The challenge of realizing the full potential of genetic understanding has been in overcoming the hurdles of efficient gene therapy. Since the first human clinical trial using gene technology in 1989, there have been nearly 3000 approved clinical trials worldwide. The overwhelming majority of human clinical trials involves short-term gene expression or random integration of a therapeutic gene. Emerging technologies require controlled development in compliance with safety, regulatory and GMP requirements. More precise gene targeting tools were first described in the early 2000s. Targeted gene editing or replacement using Zinc Finger Nucleases or TALENS have been tested in about a dozen clinical trials since 2009. These include attempts to delete the CCR5 protein on T cells (completed 2015+) and therapeutic ZFN-mediated genome editing in mucopolysaccharidosis (recruiting 2016+) and the haemophilias (recruiting 2016+). The pace of clinical development has accelerated over nearly three decades of gene therapy. Within this context, its worth noting that the first ever (controversial) use of CRISPR to delete PD-1 in a lung cancer patient was administered in October 2016.

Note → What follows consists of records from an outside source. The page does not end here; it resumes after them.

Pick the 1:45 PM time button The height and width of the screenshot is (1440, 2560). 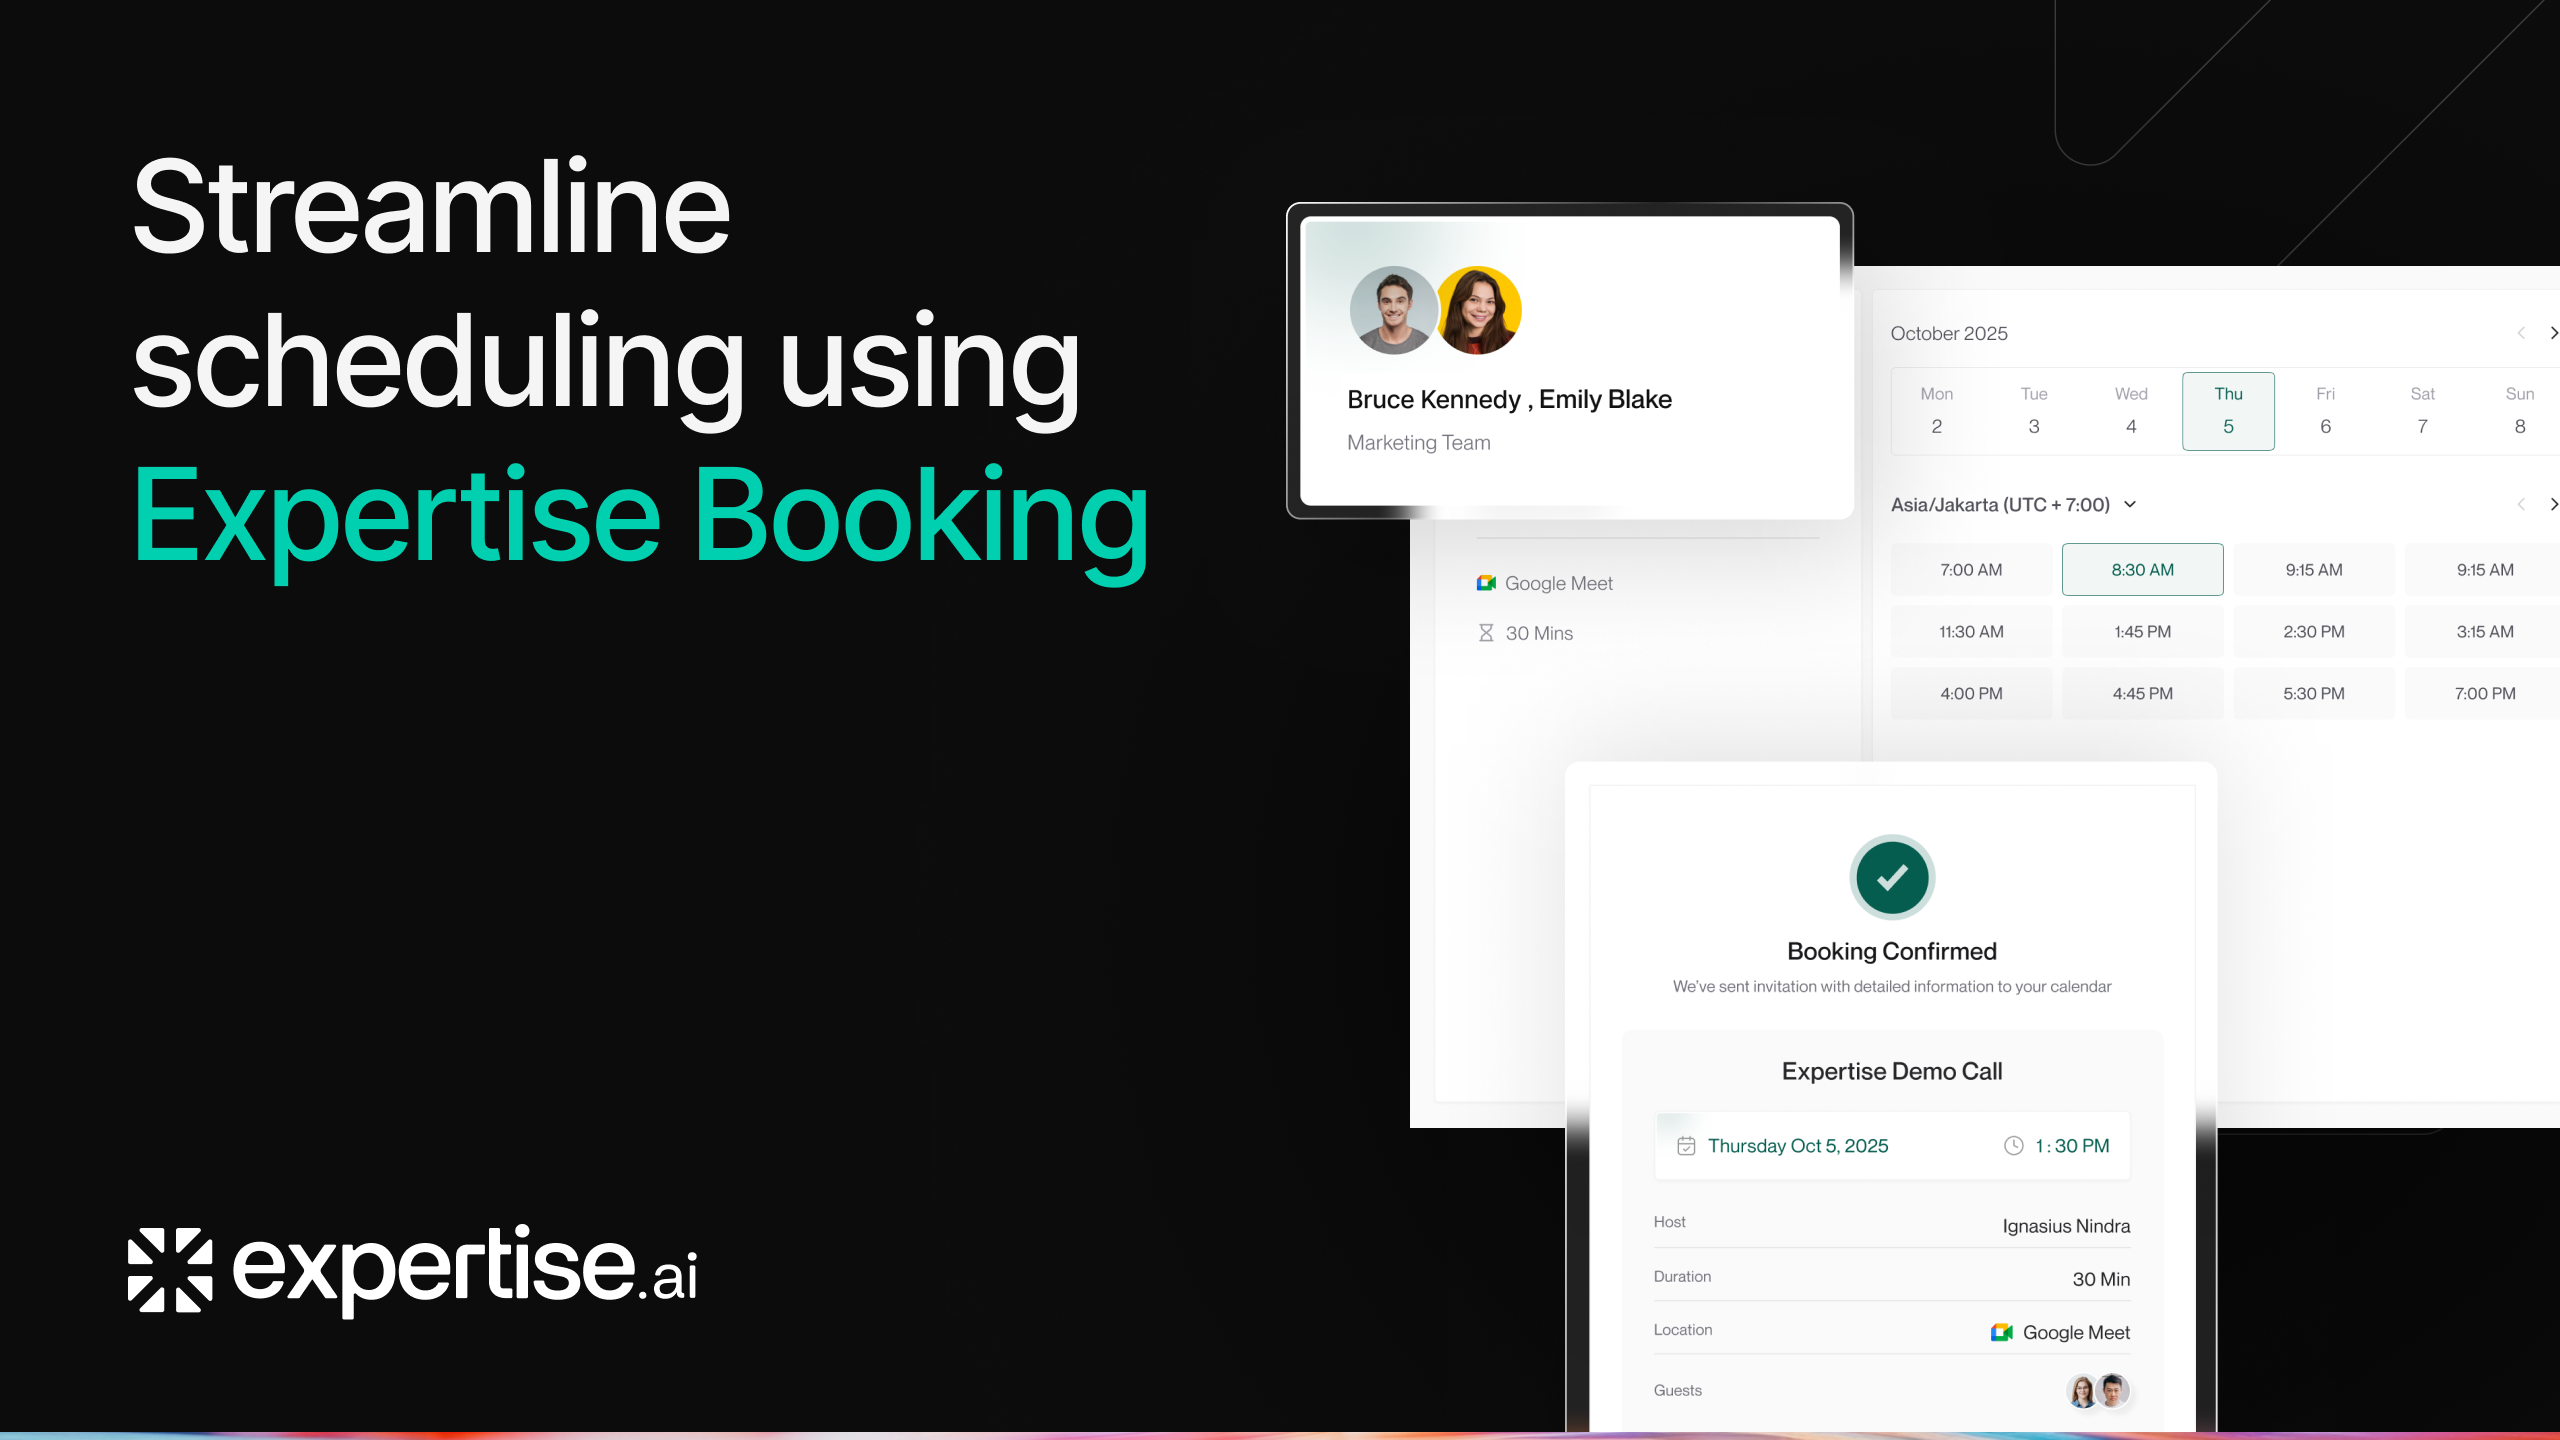pos(2142,632)
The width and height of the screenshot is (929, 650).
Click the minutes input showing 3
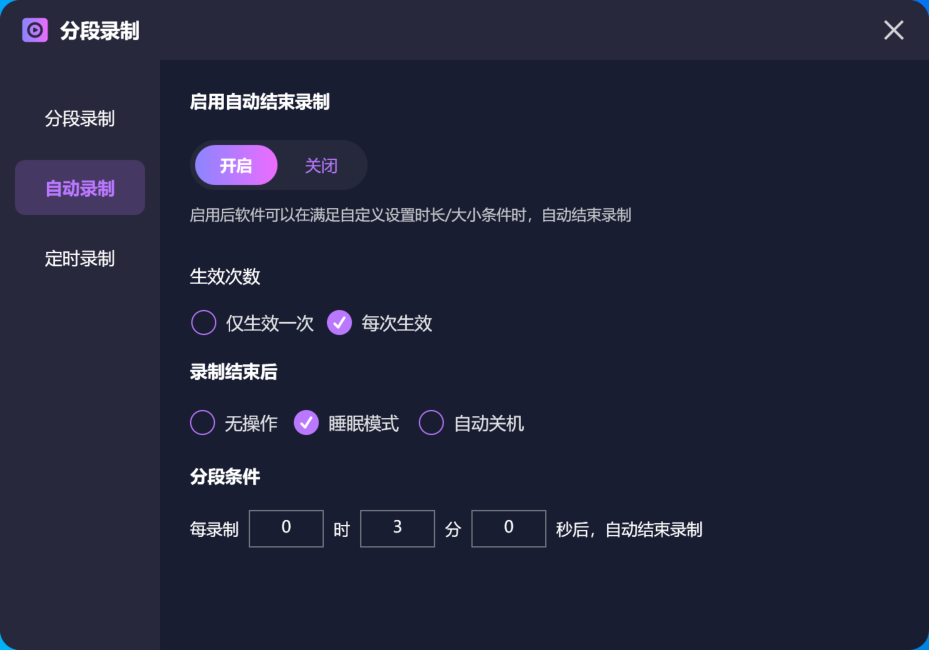397,528
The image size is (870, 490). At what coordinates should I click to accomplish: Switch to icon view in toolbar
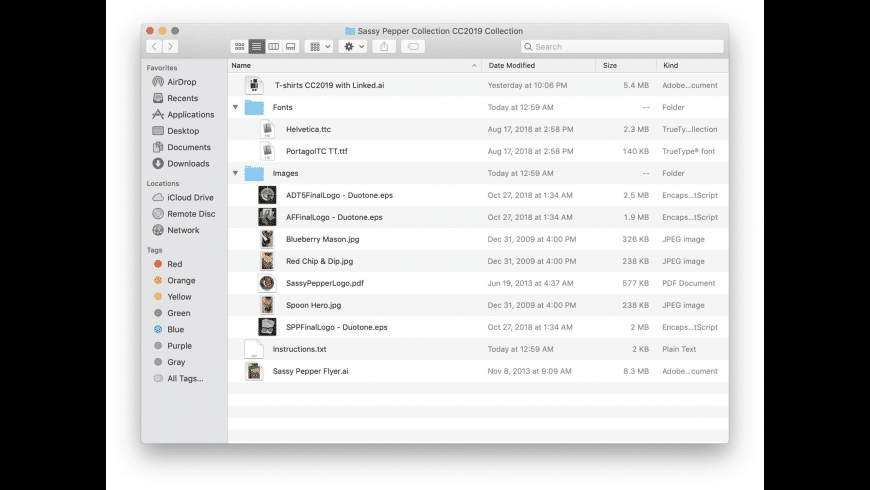(240, 46)
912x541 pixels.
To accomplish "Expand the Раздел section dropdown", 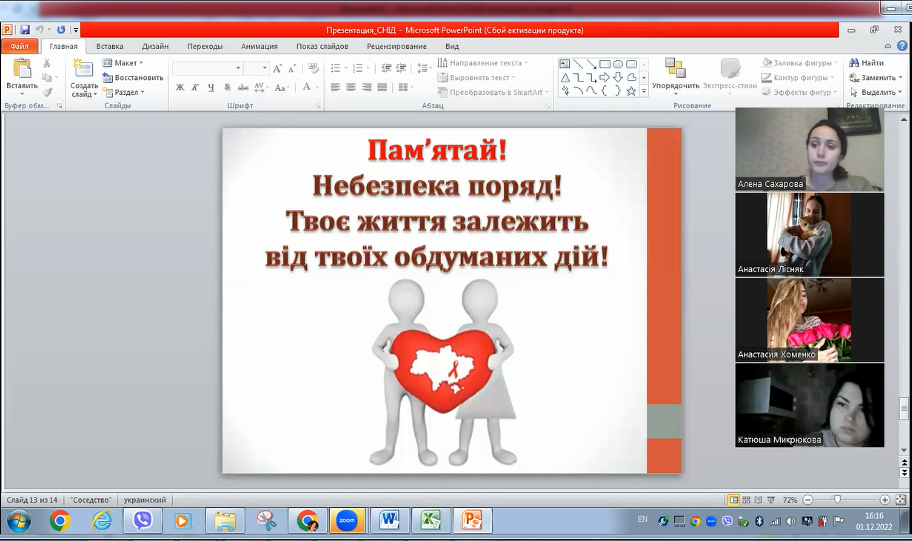I will 129,92.
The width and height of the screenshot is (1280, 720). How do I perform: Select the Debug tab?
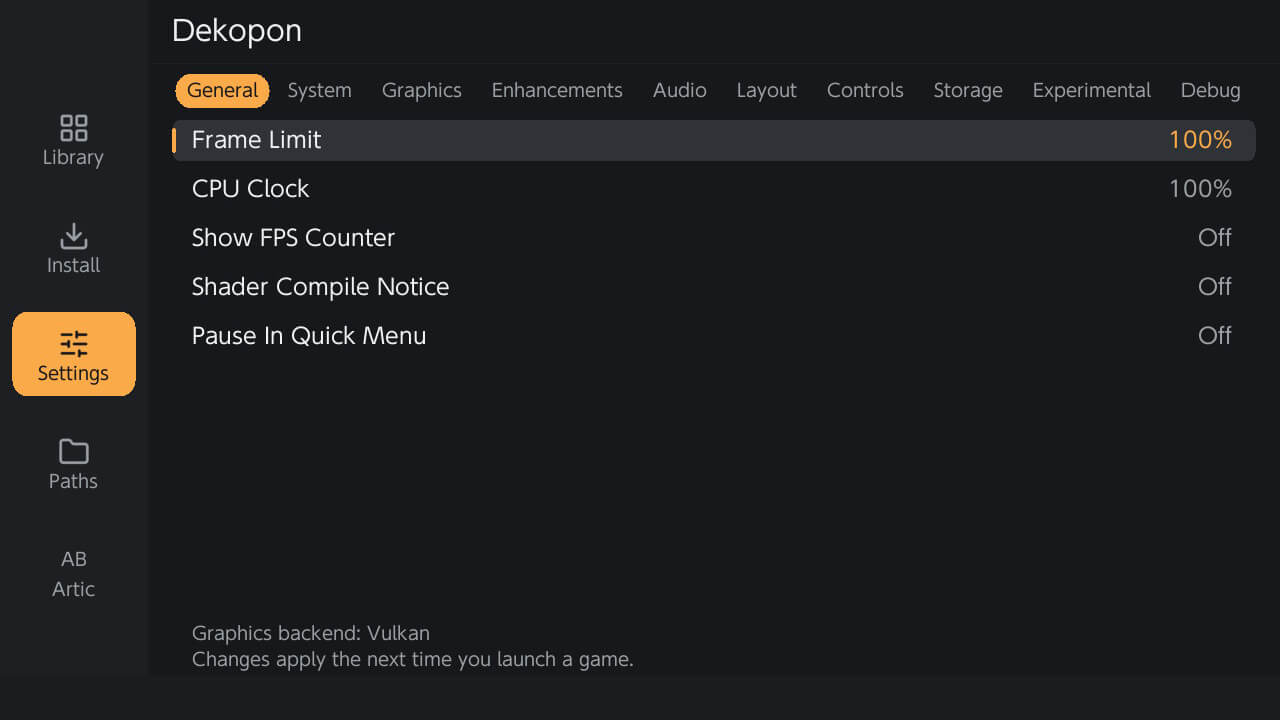tap(1211, 90)
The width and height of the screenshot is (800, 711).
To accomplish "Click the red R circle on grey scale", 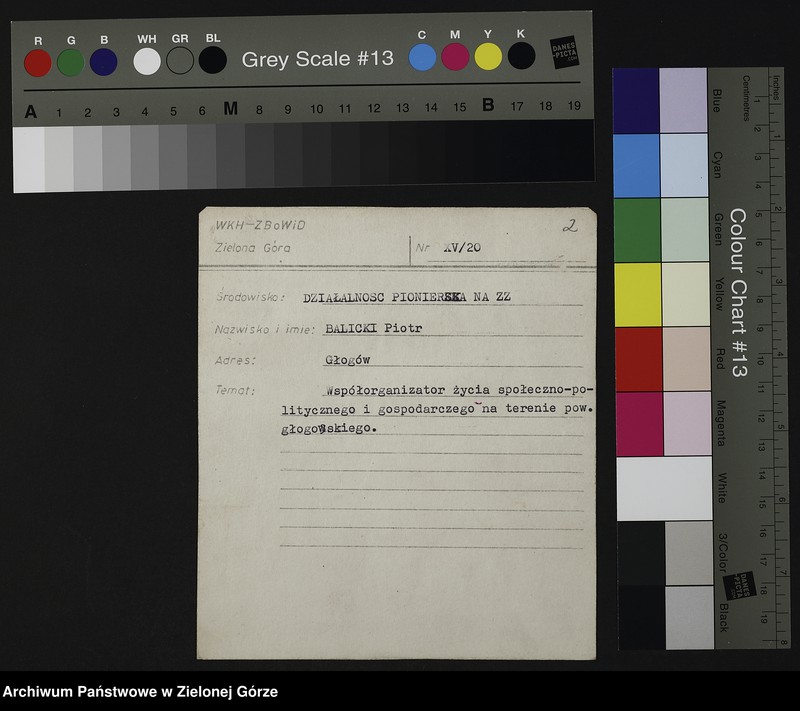I will pos(38,62).
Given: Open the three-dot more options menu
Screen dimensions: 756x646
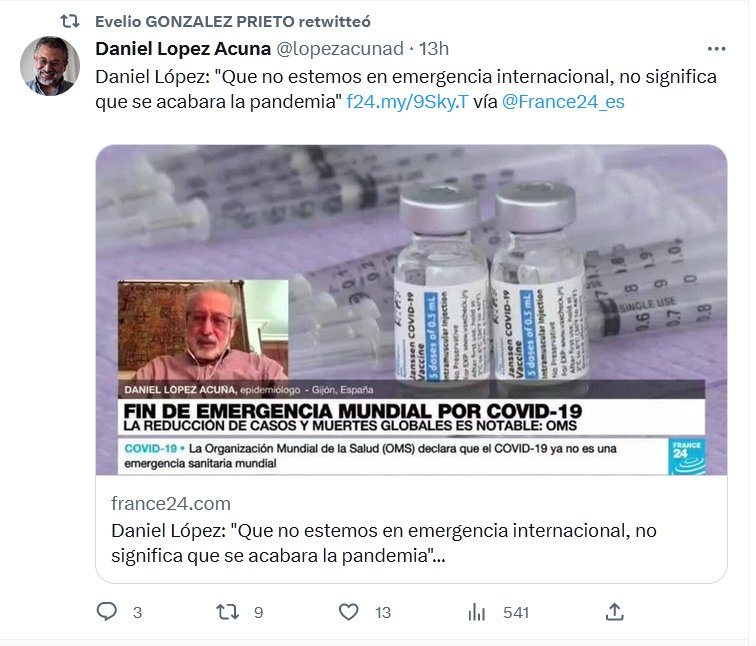Looking at the screenshot, I should point(716,49).
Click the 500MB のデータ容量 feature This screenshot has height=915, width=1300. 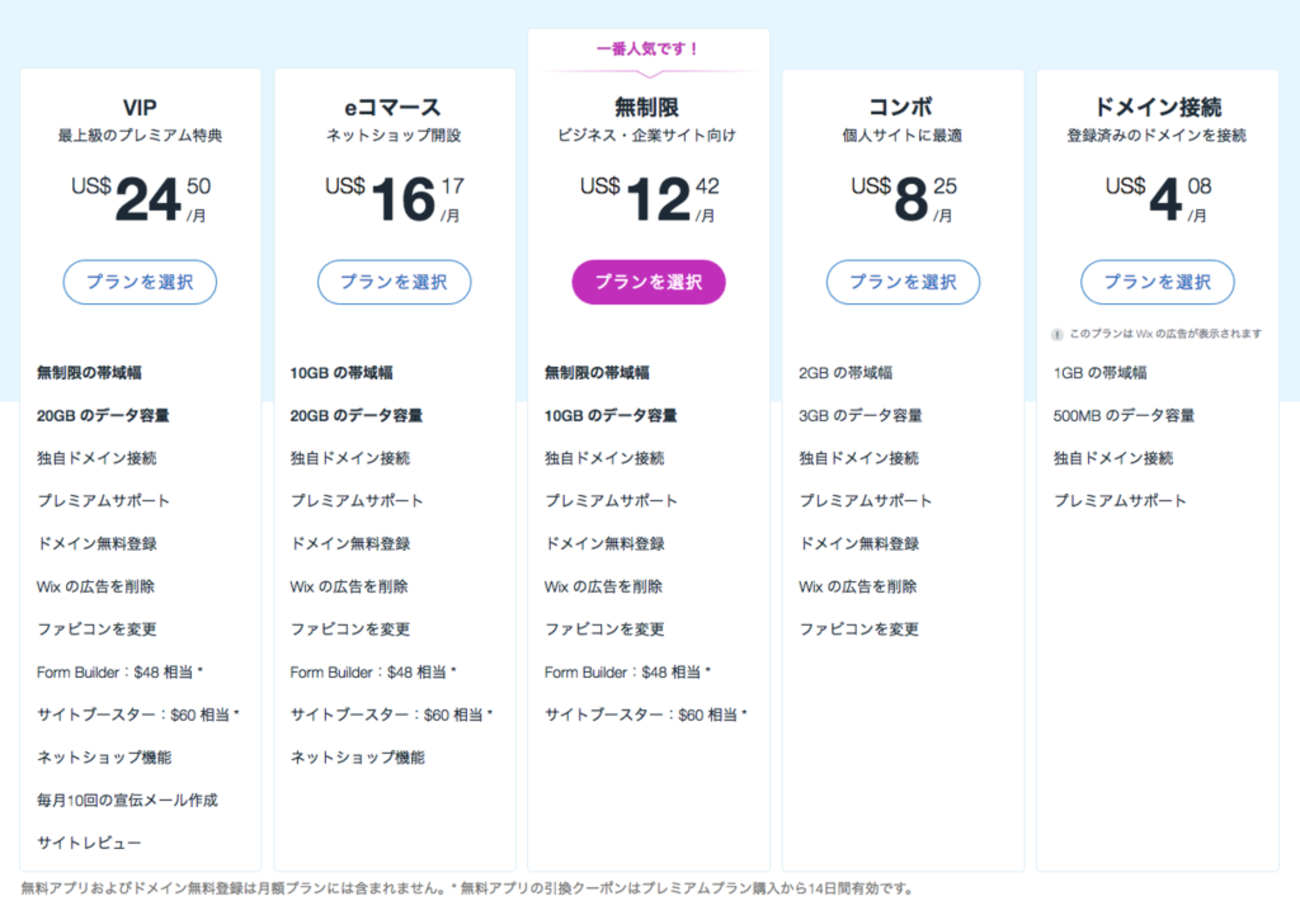click(1123, 416)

However, in parallel with objectively proven therapies, ‘stem cell tourism’ has become a billion dollar industry with increasing examples of false claims. Embryonic and induced pluripotent stem cells have been mired in controversy and clinical development has been forestalled. We reported an analysis of the global distribution of more than 400 unique businesses marketing stem cell-based interventions. Many of these online entities promote clinical applications of ‘stem cells’ beyond present-day standards of care. These data should be of immediate concern to governments and ethicist being lobbied to amend laws governing the manufacture, distribution and clinical use of human cell-based medical products. Unregulated, untested or unsafe stem cell ‘therapies’ place the field at a difficult crossroad. Blurring the lines that distinguish evidence-based cell therapies from those that are not remains a fundamental public health concern.